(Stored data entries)
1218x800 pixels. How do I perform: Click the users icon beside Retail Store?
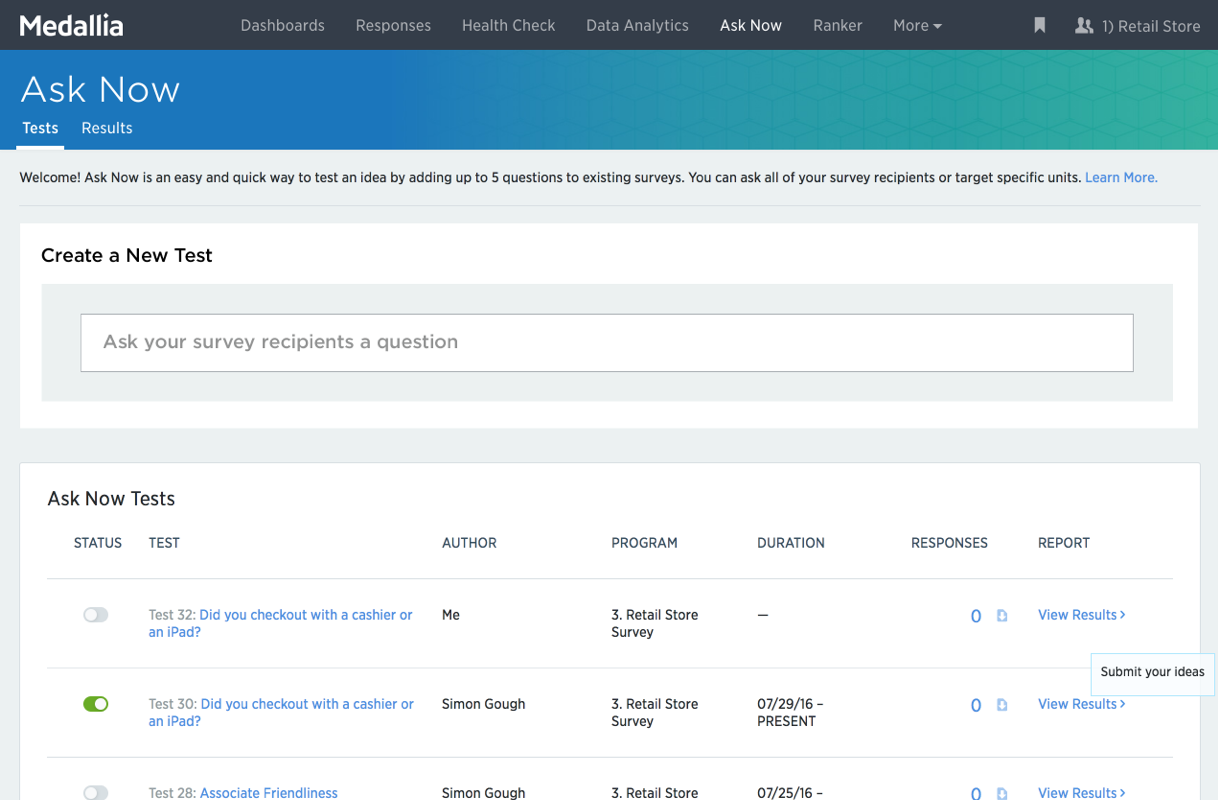(1083, 26)
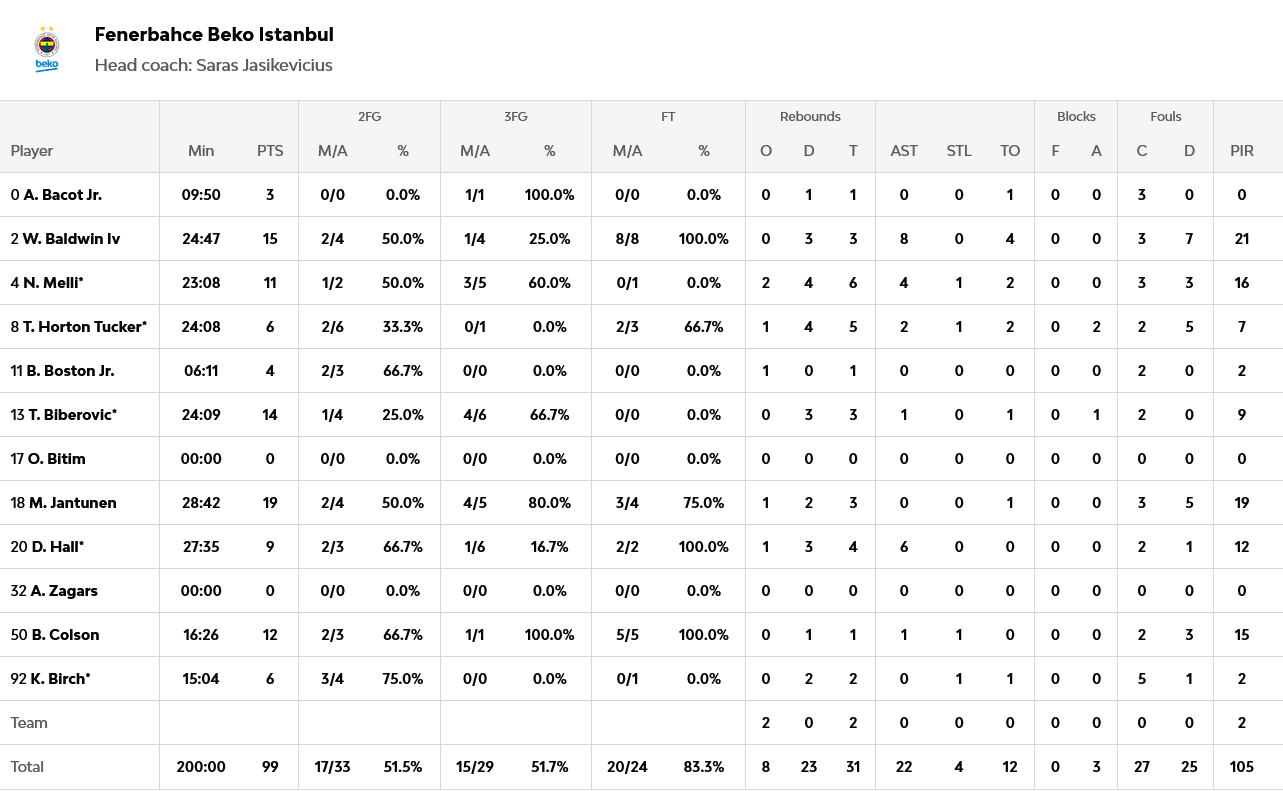Click the STL column header
1283x791 pixels.
(x=959, y=151)
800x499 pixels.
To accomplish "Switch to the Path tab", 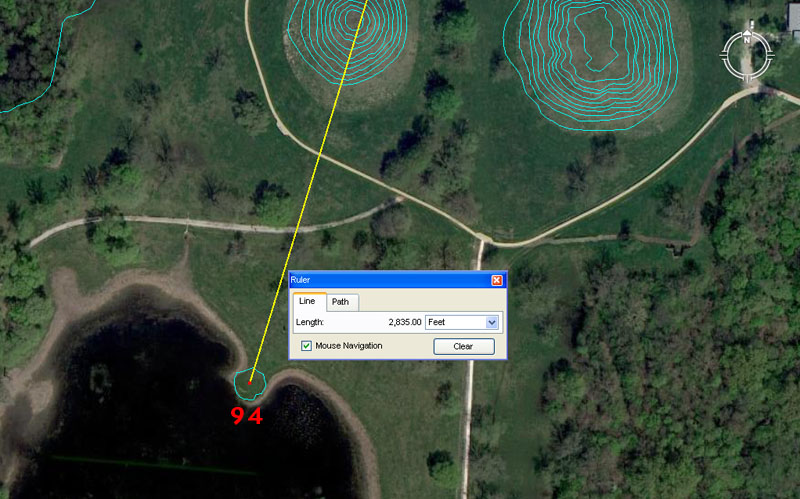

- [PROBLEM TO SOLVE] The answer must be the full set of records, repeated exactly, with no pictures.

- [EXERCISE OUTPUT]
1218x800 pixels. How do I perform: Click the users icon beside Retail Store?
(1083, 26)
Click the STL column header
1283x791 pixels.
(x=959, y=151)
800x499 pixels.
To accomplish "Switch to the Path tab", 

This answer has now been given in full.